Part of the reason I walk is to maximize happenstance, and on this trip that paid off in spades, because I found the city of Satsumasendai in Kyushu.

Walking means you can’t fast forward through anything, including the dull middle sections, and on paper that’s what Satsumasendai appears to be. Another bland industrial town between long tunnels on the Fukuoka to Kagoshima Shinkansen, this one spread out in a flood plain near the mouth of the Sendai River.

It reminded me of hundreds of Japanese towns I’ve passed through as I walked into it: an initial band of small rice fields and detached homes, followed by boxy malls along a busy roadway, and then a downtown with pedestrian malls, apartment buildings, and a few flat, shadeless parks. Then all that repeated backwards as you exit. It was only notable for a distinct sour smell, which I knew from my childhood meant it had to have a paper plant in it.

This town immediately felt different to me, though, not in any obvious way. It had a charm that I couldn’t, and still can’t, exactly pin down or explain.
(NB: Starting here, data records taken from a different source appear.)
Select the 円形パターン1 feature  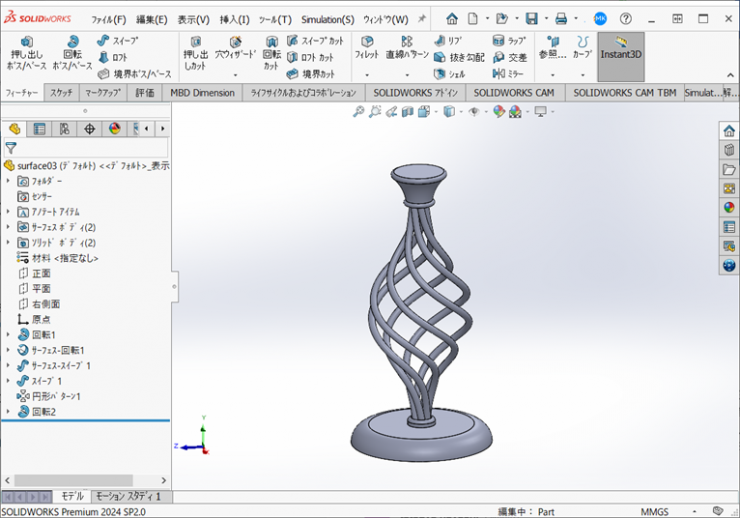[x=55, y=396]
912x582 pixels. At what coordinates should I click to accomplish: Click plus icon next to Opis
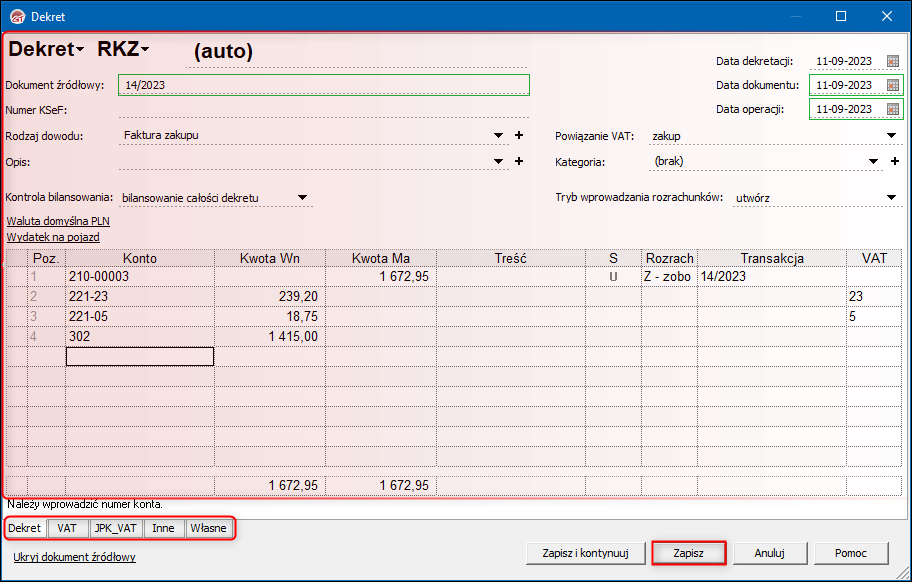click(x=519, y=161)
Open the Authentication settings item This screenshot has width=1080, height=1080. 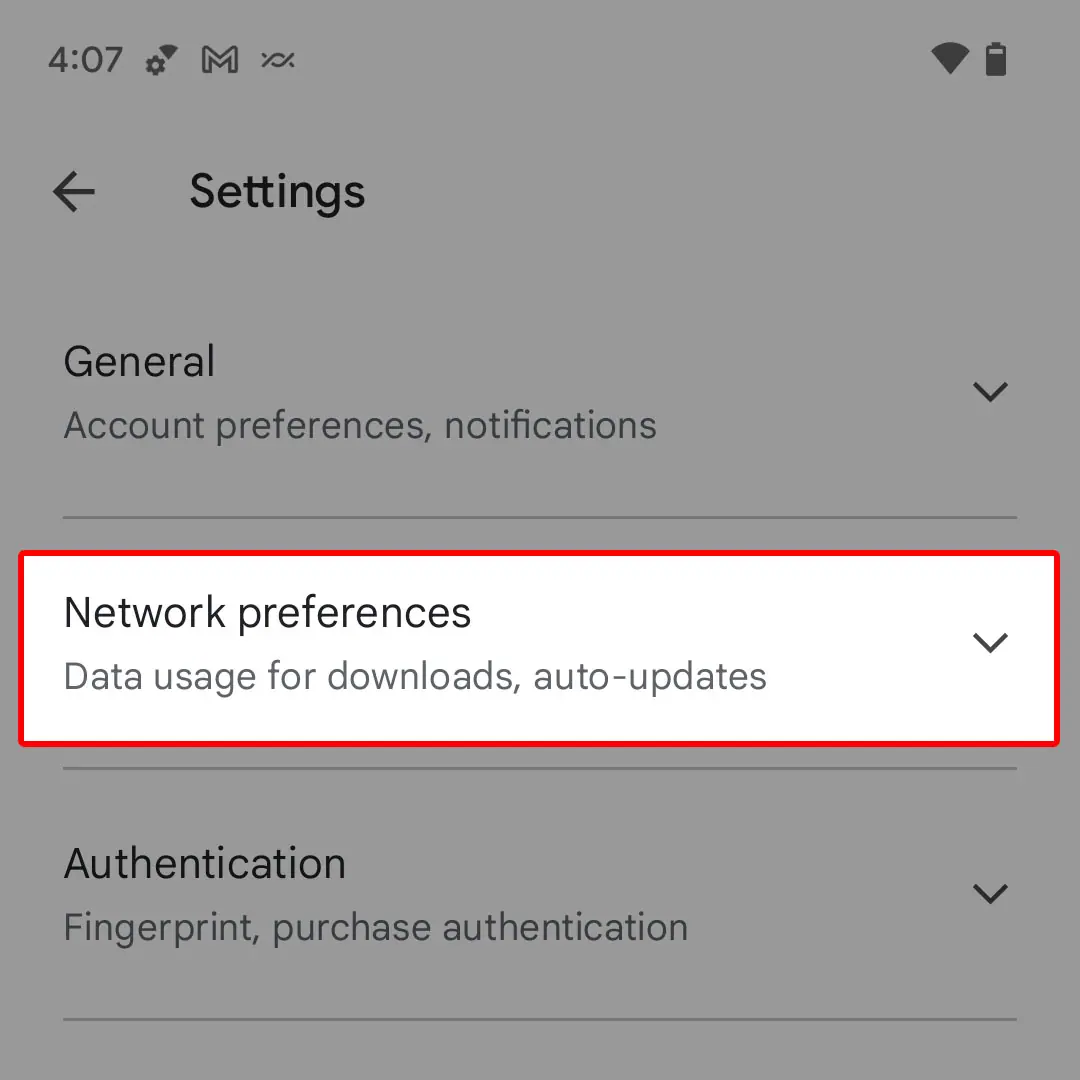(205, 864)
I was smitten by Satsumasendai from the second I walked into it, a fascination that kept growing for the twenty hours I was in it, so much so that when I left to spend four days in the bigger and fancier Kagoshima I cut that trip short to return for two more days in Satsumasendai.

I liked everything about my time in Satsumasendai.

I liked the small sushi restaurant in the bottom floor of a home, with the waitress wife, sushi-chef husband, and grandfather who must have been close to a hundred, who between doing odd jobs (sweeping the floor, caring for plants, clearing tables) kept a steady stream of commentary on whatever was playing on the TV. That included that evening a report of the prior day’s meeting between Trump and their prime minister, Sanae Takaichi, a meeting where Trump made a joke about Pearl Harbor, which had brought a great deal of scolding on U.S. social media about being offensive, but here brought a round of exaggerated thumbs ups directed at me from both the grandfather and a drunk customer in the corner, who shouted, “I love Trump. He’s strong. America good. You love Trump?”